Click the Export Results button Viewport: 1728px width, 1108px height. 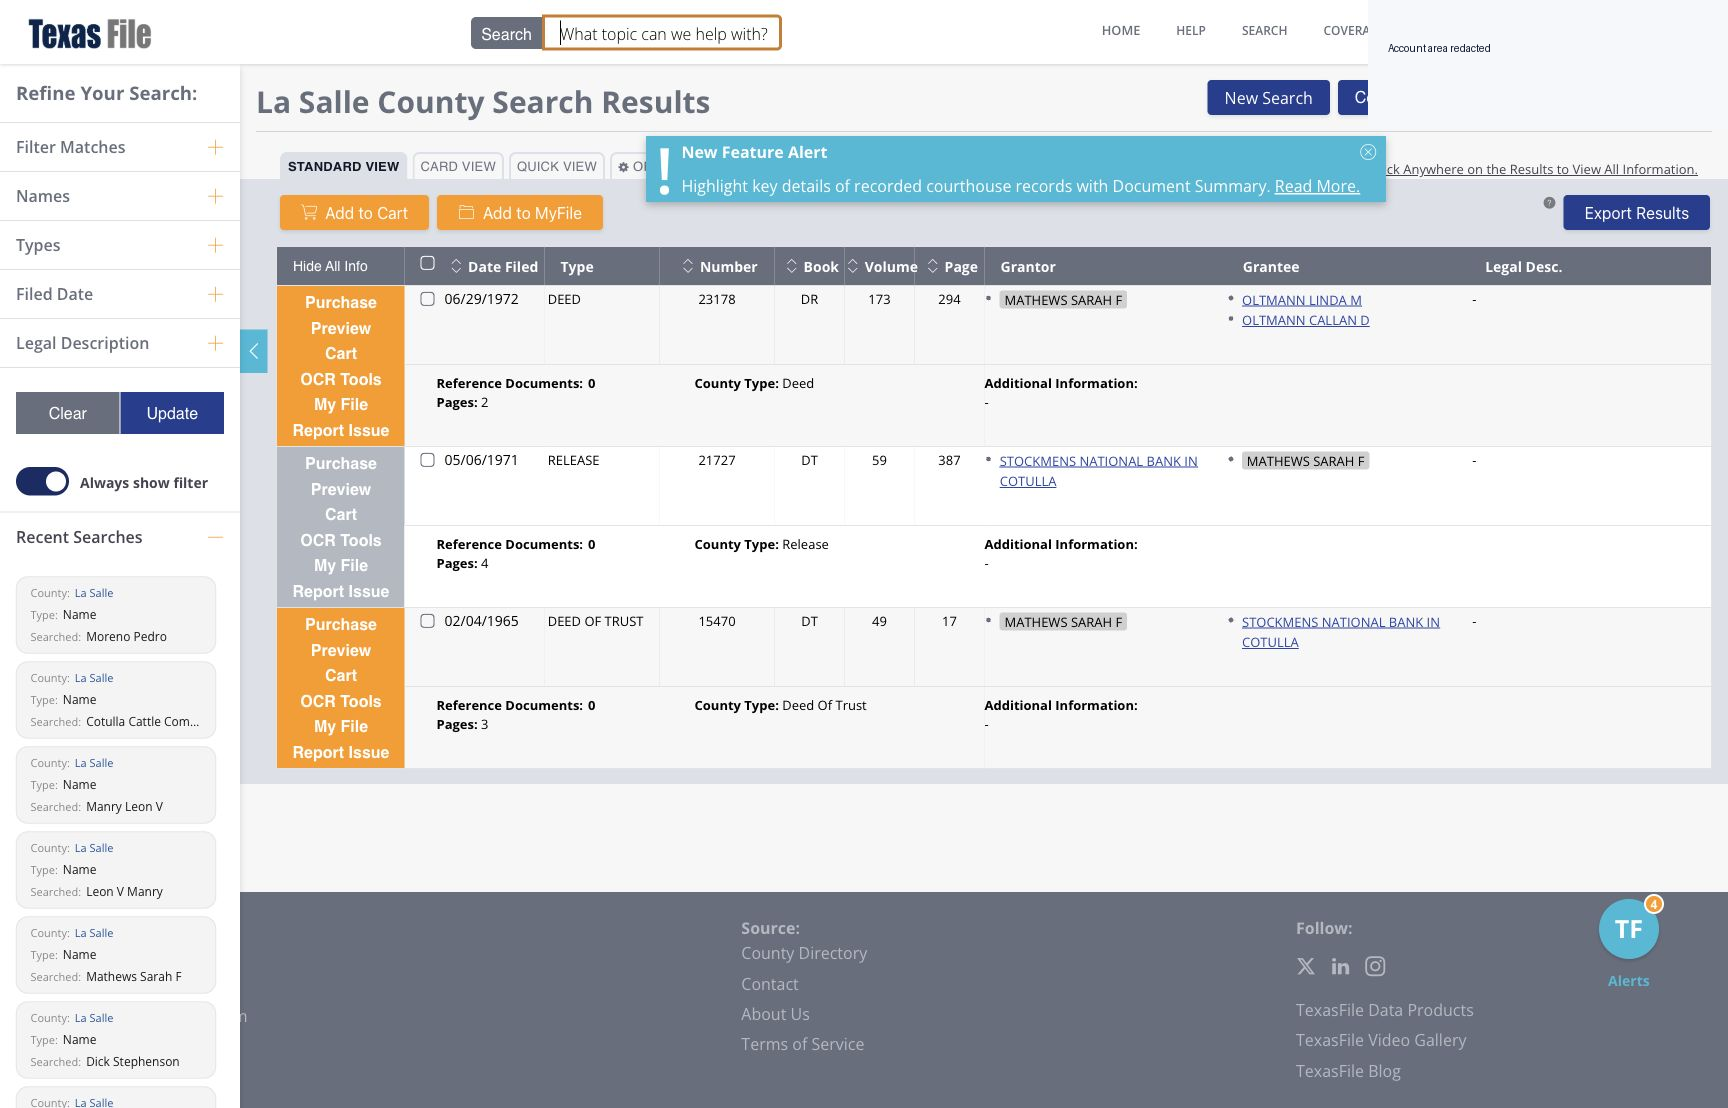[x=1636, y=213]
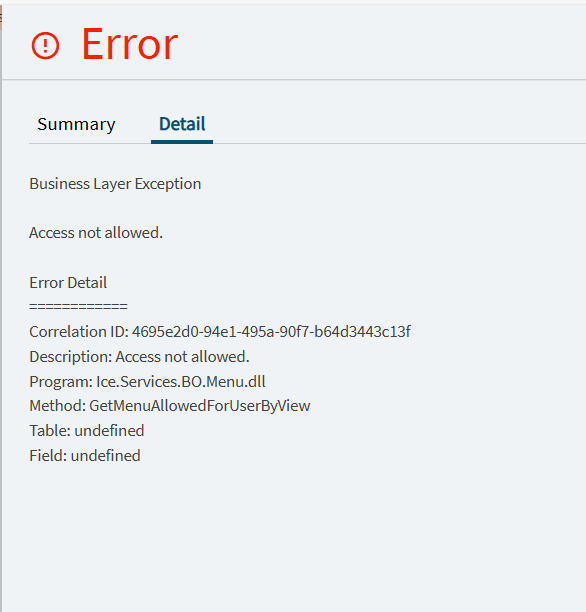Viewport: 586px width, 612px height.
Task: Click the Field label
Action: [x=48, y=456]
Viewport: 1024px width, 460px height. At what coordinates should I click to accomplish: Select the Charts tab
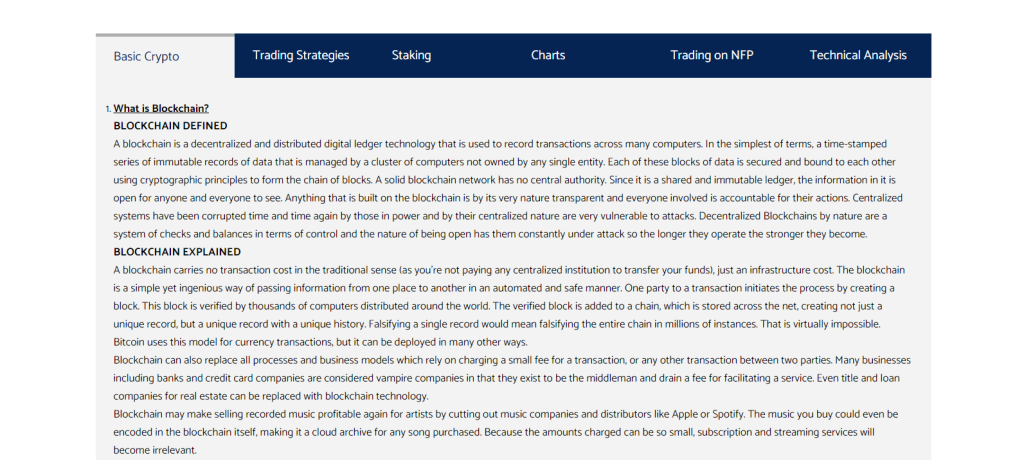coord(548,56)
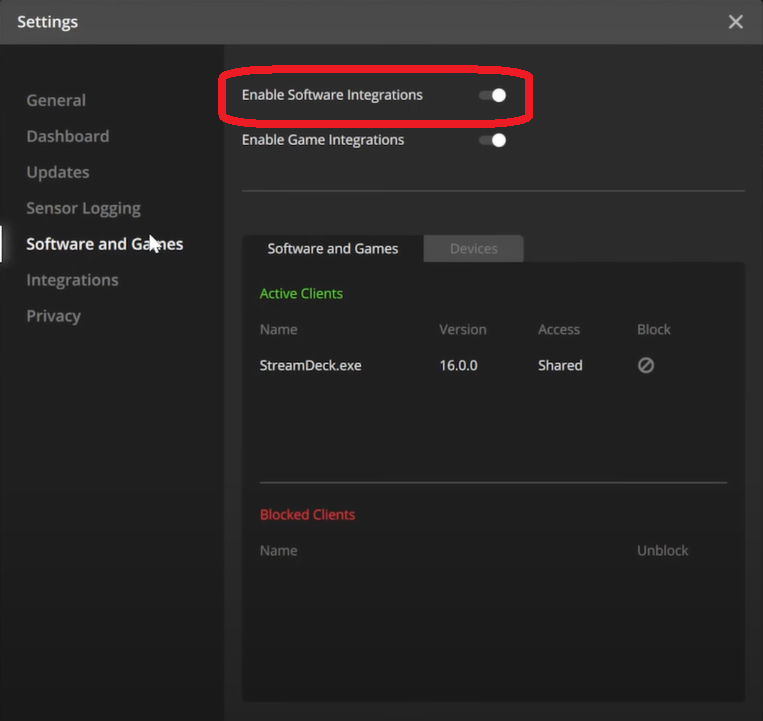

========

• [DIRECTIONS]:
Give back exactly the lines from the line with "Viewport: 1024px width, 460px" through the end of the material above, and omit every picture.

• [REPLY TO THE EXERCISE]:
Viewport: 1024px width, 460px height. At what coordinates should I click to accomplish: Select the Charts tab
coord(548,56)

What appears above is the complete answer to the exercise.